- **PROVIDED RECORDS**:
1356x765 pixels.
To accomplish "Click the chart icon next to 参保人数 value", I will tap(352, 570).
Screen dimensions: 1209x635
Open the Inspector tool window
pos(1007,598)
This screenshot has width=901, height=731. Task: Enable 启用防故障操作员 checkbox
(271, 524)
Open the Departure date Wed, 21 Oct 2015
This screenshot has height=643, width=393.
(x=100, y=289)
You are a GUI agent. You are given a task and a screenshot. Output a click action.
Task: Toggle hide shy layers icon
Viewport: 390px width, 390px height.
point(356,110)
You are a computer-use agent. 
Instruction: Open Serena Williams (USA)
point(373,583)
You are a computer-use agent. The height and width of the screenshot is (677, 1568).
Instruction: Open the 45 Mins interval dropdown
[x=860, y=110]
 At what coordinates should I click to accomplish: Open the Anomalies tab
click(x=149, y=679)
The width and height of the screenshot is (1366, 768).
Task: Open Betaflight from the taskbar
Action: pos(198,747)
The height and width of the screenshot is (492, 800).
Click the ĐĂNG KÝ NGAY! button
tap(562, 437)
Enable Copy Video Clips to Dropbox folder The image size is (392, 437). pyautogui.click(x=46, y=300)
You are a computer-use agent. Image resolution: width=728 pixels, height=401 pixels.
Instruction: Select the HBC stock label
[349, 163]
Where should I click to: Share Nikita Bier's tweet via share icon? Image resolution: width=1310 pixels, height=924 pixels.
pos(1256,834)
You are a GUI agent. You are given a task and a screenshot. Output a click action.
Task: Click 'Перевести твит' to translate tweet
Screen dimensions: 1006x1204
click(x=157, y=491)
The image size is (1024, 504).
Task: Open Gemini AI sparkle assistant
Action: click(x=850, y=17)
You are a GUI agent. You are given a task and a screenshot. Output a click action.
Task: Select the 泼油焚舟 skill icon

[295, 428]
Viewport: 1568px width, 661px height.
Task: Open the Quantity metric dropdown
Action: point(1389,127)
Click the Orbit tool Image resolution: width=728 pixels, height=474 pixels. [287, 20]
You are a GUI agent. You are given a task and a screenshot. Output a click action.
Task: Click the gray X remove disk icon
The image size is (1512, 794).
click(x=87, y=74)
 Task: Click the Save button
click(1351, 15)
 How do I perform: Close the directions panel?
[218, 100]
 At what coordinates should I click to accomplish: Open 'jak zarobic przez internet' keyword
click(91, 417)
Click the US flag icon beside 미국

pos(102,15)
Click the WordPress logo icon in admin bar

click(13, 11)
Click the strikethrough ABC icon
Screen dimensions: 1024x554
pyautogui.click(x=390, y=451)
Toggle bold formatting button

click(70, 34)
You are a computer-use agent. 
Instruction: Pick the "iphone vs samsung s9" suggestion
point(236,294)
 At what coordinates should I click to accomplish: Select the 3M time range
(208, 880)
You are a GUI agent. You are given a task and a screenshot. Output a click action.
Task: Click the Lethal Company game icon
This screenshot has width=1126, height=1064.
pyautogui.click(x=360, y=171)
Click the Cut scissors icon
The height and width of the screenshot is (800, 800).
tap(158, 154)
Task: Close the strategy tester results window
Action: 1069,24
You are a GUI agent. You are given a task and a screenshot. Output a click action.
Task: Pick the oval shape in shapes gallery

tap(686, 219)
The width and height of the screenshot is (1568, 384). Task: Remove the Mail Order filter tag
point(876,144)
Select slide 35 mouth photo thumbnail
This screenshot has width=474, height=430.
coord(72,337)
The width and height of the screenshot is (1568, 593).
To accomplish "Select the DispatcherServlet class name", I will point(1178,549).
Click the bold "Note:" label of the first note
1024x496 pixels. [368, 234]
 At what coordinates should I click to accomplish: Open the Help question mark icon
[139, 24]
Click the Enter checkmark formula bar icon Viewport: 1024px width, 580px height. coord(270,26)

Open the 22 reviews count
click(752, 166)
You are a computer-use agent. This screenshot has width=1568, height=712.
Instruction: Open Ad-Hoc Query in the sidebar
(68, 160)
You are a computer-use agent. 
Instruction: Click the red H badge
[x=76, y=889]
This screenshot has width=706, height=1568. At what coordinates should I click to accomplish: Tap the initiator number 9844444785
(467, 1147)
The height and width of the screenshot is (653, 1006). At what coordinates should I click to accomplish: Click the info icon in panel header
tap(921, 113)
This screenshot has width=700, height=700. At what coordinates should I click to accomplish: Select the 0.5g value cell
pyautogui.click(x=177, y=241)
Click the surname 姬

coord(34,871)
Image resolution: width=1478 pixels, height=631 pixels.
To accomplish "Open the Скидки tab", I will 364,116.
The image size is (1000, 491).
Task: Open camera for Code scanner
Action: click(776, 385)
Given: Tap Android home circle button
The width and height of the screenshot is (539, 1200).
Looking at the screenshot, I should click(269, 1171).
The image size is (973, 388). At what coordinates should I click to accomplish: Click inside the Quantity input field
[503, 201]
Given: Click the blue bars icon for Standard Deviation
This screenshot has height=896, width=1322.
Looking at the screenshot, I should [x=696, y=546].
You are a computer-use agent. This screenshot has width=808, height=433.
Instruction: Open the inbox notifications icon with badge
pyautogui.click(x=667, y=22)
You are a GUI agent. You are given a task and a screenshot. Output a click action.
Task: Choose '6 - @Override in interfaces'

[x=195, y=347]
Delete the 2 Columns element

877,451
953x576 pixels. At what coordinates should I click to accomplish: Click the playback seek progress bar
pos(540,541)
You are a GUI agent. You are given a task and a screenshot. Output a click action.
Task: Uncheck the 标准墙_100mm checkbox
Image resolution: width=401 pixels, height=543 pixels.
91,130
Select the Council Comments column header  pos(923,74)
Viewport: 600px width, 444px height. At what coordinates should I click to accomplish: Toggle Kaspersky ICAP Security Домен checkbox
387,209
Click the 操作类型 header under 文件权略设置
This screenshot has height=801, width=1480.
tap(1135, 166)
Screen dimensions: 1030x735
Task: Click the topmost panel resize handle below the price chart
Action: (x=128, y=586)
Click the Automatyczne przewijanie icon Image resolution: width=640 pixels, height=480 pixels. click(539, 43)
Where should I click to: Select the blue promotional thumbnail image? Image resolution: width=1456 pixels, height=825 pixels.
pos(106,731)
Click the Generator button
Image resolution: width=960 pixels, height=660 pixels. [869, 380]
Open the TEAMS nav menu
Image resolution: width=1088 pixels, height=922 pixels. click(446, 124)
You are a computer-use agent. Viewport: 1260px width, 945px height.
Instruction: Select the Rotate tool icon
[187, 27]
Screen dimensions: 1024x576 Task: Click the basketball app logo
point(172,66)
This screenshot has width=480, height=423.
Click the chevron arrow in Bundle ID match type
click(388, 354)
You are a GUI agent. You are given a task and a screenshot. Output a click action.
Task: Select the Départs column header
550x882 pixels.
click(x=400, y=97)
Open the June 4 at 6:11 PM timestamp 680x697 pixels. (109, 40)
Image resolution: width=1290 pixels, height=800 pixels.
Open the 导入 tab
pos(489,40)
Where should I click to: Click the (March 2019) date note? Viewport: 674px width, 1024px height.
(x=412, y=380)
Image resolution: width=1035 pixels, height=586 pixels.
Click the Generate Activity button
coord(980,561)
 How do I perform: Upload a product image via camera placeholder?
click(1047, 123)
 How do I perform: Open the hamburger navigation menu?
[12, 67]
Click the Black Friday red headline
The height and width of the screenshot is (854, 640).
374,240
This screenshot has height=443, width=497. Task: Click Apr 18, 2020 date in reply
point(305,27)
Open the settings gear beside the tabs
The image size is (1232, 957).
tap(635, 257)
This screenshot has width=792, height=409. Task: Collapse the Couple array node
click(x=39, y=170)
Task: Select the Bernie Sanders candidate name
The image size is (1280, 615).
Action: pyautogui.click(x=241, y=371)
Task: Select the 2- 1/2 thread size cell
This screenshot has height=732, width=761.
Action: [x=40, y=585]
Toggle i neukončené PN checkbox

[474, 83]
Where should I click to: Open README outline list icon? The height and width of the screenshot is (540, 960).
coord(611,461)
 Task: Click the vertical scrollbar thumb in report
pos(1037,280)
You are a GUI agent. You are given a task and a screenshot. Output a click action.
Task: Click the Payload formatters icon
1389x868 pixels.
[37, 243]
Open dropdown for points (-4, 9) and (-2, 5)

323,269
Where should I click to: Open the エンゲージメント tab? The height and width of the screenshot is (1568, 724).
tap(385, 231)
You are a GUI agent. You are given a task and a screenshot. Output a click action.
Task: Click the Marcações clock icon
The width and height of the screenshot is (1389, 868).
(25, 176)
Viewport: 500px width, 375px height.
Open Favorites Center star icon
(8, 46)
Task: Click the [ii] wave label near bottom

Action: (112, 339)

- **ACTIVITY**:
Output, from the data above, the lines from the line with "the Anomalies tab" to the line with "Click the Orbit" exactly as they stand, both ends included and nothing else.

- **SOLUTION TO THIS EXERCISE**:
 At what coordinates should I click to accomplish: Open the Anomalies tab
click(x=149, y=679)
The width and height of the screenshot is (1366, 768).
Task: Open Betaflight from the taskbar
Action: pos(198,747)
The height and width of the screenshot is (492, 800).
Click the ĐĂNG KÝ NGAY! button
tap(562, 437)
Enable Copy Video Clips to Dropbox folder The image size is (392, 437). pyautogui.click(x=46, y=300)
You are a computer-use agent. Image resolution: width=728 pixels, height=401 pixels.
Instruction: Select the HBC stock label
[349, 163]
Where should I click to: Share Nikita Bier's tweet via share icon? Image resolution: width=1310 pixels, height=924 pixels.
pos(1256,834)
You are a GUI agent. You are given a task and a screenshot. Output a click action.
Task: Click 'Перевести твит' to translate tweet
Screen dimensions: 1006x1204
click(x=157, y=491)
The image size is (1024, 504).
Task: Open Gemini AI sparkle assistant
Action: click(x=850, y=17)
You are a GUI agent. You are given a task and a screenshot. Output a click action.
Task: Select the 泼油焚舟 skill icon

[295, 428]
Viewport: 1568px width, 661px height.
Task: Open the Quantity metric dropdown
Action: point(1389,127)
Click the Orbit tool Image resolution: width=728 pixels, height=474 pixels. [287, 20]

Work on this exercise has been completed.